Als wesentlichen Erfolgsfaktor der Topotheken sieht Schatek die leichte Bedienbarkeit seines Werkzeugs. «In die Topothek kann man übers Gemüt einsteigen.» Die Bedienung müsse so einfach wie möglich sein. Wenn sie zu komplex sei, würden die Leute damit nicht mehr damit arbeiten wollen.

Dateien hochladen kann jeder, der sich um einen Zugang bemüht. Um die europäische Archivnorm zu erfüllen, sind lediglich einige Basisinformationen notwendig. Das Dokument braucht einen Namen, ein Datum, mindestens ein Schlagwort und den Verweis auf das Copyright. «Mit drei Klicks lege ich dann noch den Ort und die Blickrichtung auf der Karte fest – und das war es auch schon», sagt Schatek. «Die Topothek ist a priori kein wissenschaftliches Tool, weil keine Interpretation und keine Auseinandersetzung mit den Inhalten erfolgt. Das Archiv kann aber natürlich für wissenschaftliche Projekte genutzt werden.» Wichtig ist dem 53-jährigen Unternehmer auch der unkommerzielle Gedanke: «Wir nehmen den Leuten nichts weg, das Copyright bleibt bei ihnen. Wir haben auch keine weiterführenden Absichten mit dem Material. Unser Produkt ist die Topothek selbst.»

Vernetzter Sautanz

Dem Topothekenerfinder zufolge sind es in erster Linie die Dorfbewohner selbst, die das Werkzeug nutzen. Aber auch Neuzugezogene oder Touristen könnten sich damit ein Bild vom Ort machen. Die Motive, warum Fotos hochgeladen werden, seien sehr unterschiedlich. «Die meisten Nutzer wollen ihrer Familie, Freunden oder sich selbst ein kleines Denkmal setzen. Und das Spannende ist, dass man nie sagen kann, wann wer etwas sucht.» So habe sich kürzlich ein Verein aus England, dessen Mitglieder sich für historische Dampfmaschinen interessieren, beim Topothekar aus Himberg gemeldet. «Sie haben auf einem Foto eine Erntemaschine mit dem Baujahr 1905 entdeckt, von der nur 30 Stück erzeugt worden sind», erzählt Schatek schmunzelnd. «Für die Himberger war aber nicht die Dampfmaschine das Interessante, sondern die Menschen auf dem Foto.»

«Die Topotheken bringen die Menschen zusammen», sagt Schatek über seine volkskundlichen Suchmaschinen, deren Reichweite und Tiefe er weiter ausbauen will. «Wir hatten auch schon eine Anfrage von einem Requisiteur, der wissen wollte, wie der Sautanz, das traditionelle Schlachtfest von Kleinbauern, früher ausgeschaut hat.» Um solche Fragen noch besser beantworten zu können, bastelt der Neustädter an einer Zusammenführung der einzelnen Ortsarchive. «Wenn wir diese Metatopothek haben, kann ich auch sehen, welche Trachten beim Sautanz in anderen Regionen getragen worden sind.»

Reinhard Krennhuber

Info:

Die www.topothek.at arbeitet mit dem Internationalen Zentrum für Archivforschung – ICARUS zusammen.

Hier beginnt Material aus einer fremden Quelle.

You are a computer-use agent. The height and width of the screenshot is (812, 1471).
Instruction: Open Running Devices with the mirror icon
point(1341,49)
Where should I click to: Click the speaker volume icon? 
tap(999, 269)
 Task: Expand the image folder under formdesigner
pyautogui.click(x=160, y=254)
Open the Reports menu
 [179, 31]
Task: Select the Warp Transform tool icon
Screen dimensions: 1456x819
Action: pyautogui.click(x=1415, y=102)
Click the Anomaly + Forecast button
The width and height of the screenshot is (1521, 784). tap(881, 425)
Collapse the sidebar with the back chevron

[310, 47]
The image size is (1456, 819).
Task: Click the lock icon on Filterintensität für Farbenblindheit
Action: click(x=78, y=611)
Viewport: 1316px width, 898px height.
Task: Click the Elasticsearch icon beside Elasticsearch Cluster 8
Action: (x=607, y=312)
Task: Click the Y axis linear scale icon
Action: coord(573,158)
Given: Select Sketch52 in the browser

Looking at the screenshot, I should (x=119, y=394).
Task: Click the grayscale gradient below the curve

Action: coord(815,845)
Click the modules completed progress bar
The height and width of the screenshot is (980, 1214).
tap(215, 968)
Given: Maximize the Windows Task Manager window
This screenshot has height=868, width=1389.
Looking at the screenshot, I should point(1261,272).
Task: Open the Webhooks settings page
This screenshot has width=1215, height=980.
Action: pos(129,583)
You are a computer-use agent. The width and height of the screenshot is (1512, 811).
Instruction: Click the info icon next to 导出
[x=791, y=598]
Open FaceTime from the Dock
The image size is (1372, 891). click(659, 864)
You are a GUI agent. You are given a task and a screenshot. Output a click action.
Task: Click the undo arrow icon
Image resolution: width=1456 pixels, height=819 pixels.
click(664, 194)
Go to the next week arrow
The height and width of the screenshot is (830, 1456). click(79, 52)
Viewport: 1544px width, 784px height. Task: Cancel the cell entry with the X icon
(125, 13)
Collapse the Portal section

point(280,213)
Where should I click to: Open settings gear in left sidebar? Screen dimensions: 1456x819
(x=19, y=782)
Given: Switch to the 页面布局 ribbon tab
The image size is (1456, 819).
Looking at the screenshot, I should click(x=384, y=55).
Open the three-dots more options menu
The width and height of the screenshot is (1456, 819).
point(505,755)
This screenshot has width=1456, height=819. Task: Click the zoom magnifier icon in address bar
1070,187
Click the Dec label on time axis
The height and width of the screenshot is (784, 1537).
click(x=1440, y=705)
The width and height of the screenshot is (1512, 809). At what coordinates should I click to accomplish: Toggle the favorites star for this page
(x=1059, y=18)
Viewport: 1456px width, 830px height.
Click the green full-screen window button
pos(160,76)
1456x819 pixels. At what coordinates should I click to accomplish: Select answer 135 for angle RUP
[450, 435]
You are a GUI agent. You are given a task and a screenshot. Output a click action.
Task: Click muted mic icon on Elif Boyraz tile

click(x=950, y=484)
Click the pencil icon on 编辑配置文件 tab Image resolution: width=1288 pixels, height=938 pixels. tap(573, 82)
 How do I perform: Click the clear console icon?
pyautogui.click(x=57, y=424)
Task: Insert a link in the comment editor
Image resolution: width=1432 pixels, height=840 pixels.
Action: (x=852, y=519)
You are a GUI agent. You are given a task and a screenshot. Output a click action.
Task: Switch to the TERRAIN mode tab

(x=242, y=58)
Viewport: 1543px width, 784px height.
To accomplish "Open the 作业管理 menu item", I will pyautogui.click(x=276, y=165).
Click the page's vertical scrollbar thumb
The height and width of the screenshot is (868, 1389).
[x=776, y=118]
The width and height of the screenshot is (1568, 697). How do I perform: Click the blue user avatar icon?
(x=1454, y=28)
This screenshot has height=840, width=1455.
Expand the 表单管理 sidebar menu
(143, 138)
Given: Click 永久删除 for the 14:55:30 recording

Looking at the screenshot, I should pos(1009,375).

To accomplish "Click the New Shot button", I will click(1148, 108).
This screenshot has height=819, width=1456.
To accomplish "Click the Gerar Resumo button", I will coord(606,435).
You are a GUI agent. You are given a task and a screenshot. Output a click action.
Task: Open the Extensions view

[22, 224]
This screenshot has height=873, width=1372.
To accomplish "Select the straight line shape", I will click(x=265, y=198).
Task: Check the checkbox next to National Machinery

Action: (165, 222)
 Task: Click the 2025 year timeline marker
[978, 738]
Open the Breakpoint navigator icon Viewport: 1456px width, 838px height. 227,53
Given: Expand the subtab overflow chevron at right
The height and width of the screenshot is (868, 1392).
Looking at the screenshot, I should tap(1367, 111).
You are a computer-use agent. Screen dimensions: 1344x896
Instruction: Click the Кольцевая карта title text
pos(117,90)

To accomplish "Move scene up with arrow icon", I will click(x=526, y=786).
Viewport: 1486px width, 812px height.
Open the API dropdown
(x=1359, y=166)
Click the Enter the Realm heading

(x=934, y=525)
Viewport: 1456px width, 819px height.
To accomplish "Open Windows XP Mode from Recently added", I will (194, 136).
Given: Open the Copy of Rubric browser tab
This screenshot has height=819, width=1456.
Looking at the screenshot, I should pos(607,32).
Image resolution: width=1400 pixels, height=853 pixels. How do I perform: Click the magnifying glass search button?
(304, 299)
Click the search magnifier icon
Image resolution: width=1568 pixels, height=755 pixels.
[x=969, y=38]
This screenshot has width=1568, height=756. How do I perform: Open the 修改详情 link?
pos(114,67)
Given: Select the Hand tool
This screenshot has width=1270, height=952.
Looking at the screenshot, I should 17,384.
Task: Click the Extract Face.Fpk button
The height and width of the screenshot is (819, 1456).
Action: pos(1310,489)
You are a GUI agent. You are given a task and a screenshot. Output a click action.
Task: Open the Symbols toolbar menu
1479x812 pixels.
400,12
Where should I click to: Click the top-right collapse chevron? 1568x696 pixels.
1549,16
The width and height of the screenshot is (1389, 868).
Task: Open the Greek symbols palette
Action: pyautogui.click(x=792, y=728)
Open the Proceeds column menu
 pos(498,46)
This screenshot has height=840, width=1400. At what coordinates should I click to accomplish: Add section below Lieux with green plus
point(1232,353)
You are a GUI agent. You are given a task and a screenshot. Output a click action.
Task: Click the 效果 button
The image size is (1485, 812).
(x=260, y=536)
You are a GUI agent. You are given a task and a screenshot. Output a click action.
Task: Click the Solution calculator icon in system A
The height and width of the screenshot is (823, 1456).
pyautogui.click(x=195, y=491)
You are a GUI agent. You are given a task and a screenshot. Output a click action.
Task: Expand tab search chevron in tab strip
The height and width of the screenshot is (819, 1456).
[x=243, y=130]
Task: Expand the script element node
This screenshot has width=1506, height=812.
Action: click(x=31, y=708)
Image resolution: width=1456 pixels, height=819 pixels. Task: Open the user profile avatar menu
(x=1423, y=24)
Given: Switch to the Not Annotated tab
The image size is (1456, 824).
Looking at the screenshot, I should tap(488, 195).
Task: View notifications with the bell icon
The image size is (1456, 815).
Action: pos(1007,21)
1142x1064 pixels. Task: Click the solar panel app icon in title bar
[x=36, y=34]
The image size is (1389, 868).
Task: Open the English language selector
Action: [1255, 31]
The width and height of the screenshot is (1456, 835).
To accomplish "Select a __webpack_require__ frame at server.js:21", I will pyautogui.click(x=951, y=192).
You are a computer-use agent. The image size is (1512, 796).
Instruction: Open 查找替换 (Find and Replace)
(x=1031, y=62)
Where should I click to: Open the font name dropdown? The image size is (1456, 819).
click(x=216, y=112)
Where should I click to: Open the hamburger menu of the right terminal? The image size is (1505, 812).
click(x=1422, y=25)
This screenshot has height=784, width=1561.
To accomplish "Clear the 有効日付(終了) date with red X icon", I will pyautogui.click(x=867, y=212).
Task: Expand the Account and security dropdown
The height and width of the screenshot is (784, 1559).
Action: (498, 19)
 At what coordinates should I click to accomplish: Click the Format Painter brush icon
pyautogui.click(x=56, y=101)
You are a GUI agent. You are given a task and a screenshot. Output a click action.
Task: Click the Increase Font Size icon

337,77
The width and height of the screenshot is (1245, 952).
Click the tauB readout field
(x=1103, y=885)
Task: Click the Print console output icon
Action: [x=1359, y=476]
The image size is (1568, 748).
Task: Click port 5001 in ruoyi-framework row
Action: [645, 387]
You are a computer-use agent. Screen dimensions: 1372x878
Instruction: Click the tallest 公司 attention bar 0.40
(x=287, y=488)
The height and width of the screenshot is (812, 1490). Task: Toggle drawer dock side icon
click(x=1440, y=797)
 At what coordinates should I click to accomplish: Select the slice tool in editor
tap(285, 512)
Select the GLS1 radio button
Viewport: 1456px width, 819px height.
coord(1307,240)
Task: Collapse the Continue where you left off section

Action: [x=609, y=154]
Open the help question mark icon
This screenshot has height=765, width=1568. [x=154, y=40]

ICARUS vernetzt Archive, Universitäten und nicht zuletzt Laienforscher_innen. Das Netzwerk besteht aus mehr als 150 institutionellen Mitgliedern aus 26 europäischen Staaten, den USA und Kanada. Schwerpunkt bildet die Digitalisierung von historischen Dokumenten, wie Urkunden und Kirchenbüchern und alten Fotos, die auf digitalen Plattformen für jedermensch zugänglich gemacht werden.